Fremont City Council to Discuss Support for Prop 8 Lawsuit
Story by Linsay Rousseau Burnett
At November 18th’s Fremont City Council meeting, City Attorney Harvey Levine will be presenting his legal brief concerning three lawsuits filed by the city and county of San Francisco and a handful of other city and county governments challenging the legal authority of Proposition 8. According to Mayor Bob Wasserman, the request that the city sign onto the lawsuits did not come from the San Francisco city attorney, but from local residents.
At the meeting, city council members will discuss potential actions the city can take, or not take, in support of the lawsuits. Wasserman said that the most likely outcome would be for the city attorney to file an “amicus currie” in support of the lawsuits.
An “amicus currie” is a brief filed with the court by someone who is not a party to the case but believes that the court’s decision may affect its interest. Wasserman said the reason the council would not consider becoming an official party in the lawsuits is that the city does not have sufficient resources to supply the necessary attorneys.
The placement of this issue on the city council’s agenda did not come from government officials or lawyers, but from a few concerned residents. Neighbors Christina Melnarik and Beth Hoffman spearheaded several anti-Proposition 8 fundraisers and rallies in the lead up to the election. When the measure passed, the two women said they went back to the drawing board to figure out their next move.
When San Francisco decided to file suit in opposition to Proposition 8, Hoffman said the City Attorney Dennis Herrera’s office began recruiting other cities to join the lawsuit. While he took the time to fly to San Diego, Hoffman said he never even picked up the phone to call Fremont – its neighbor and the fourth-largest city in the Bay area.
“In 2004, when all these cities joined in on the first initial court action against the state on gay married, no one asked Fremont to join. We were ignored. So it seems like, to me, that nobody asks so Fremont doesn’t normally take action,” said Hoffman.
Fremont is demographically different than other cities in the Bay area and has one of the highest per-capita income rates. As such, Hoffman said this means the city also has a large number of traditional married couples. Instead of opposition, she said she was surprised how adamantly many of her neighbors were working to oppose Proposition 8 and subsequently have it repealed.

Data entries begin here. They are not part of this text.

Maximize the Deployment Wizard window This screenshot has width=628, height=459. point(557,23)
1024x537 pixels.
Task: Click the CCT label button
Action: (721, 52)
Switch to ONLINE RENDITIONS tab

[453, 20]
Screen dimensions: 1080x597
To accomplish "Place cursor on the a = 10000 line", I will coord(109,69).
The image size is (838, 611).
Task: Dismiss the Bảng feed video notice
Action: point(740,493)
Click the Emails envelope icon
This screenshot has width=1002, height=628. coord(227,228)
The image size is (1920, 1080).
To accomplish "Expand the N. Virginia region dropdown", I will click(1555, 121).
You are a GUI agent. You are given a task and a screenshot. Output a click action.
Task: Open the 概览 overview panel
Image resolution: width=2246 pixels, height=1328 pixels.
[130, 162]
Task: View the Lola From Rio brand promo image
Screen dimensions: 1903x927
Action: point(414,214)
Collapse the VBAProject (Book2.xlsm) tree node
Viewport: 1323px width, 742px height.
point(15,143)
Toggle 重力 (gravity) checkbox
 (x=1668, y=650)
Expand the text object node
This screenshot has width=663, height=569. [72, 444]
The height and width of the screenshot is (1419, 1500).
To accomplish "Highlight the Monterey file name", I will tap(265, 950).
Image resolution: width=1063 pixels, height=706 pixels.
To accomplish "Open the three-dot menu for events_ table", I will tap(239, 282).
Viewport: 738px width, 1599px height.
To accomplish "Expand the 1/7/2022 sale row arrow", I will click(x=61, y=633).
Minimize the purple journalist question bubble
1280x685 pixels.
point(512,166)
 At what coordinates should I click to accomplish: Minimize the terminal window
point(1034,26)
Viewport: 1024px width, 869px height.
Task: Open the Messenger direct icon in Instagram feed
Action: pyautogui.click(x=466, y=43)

“They’re happily married. It’s visceral with them. They don’t want people to be denied marriage because it’s really important to them. This [city council decision] could be a really good thing for Fremont. It can change the perspective of who lives here and show that people care about the community and members of the community,” said Hoffman.
This type of outlook is one that Melnarik is also fighting to support. As a wife and mother of two young children, she said her support for gay marriage is founded on two simple concepts: equality and the separation of church and state. With a large immigrant population in Fremont, she said issues of equality resonate throughout the city.
“My kids are one of only three white children in their classroom. For many of the families I know, they’re new to the country, some are perspective citizens, and they wondering whose rights will be taken away next,” said Melnarik.
The concept of the separation of church and state is something Melnarik said is much more confusing for these immigrants to understand. But for those who fled to the United States to escape an autocratic society, Melnarik said the thought of moving to another nation where religion dictates policy is frighting.
“There are a lot of different religions in Fremont. What gives one church the rights to say that a certain right or law goes against their theology and now everyone has to follow their theology? Fremont has a responsibility to reassure all its citizens that if somebody’s rights are taken away they will stand up and say this is wrong,” said Melnarik.
Melnarik said that she and some of her neighbors and friends will be attending the city council meeting and speaking out against Proposition 8 and requesting that the council file an “amicus” brief in support of the lawsuit.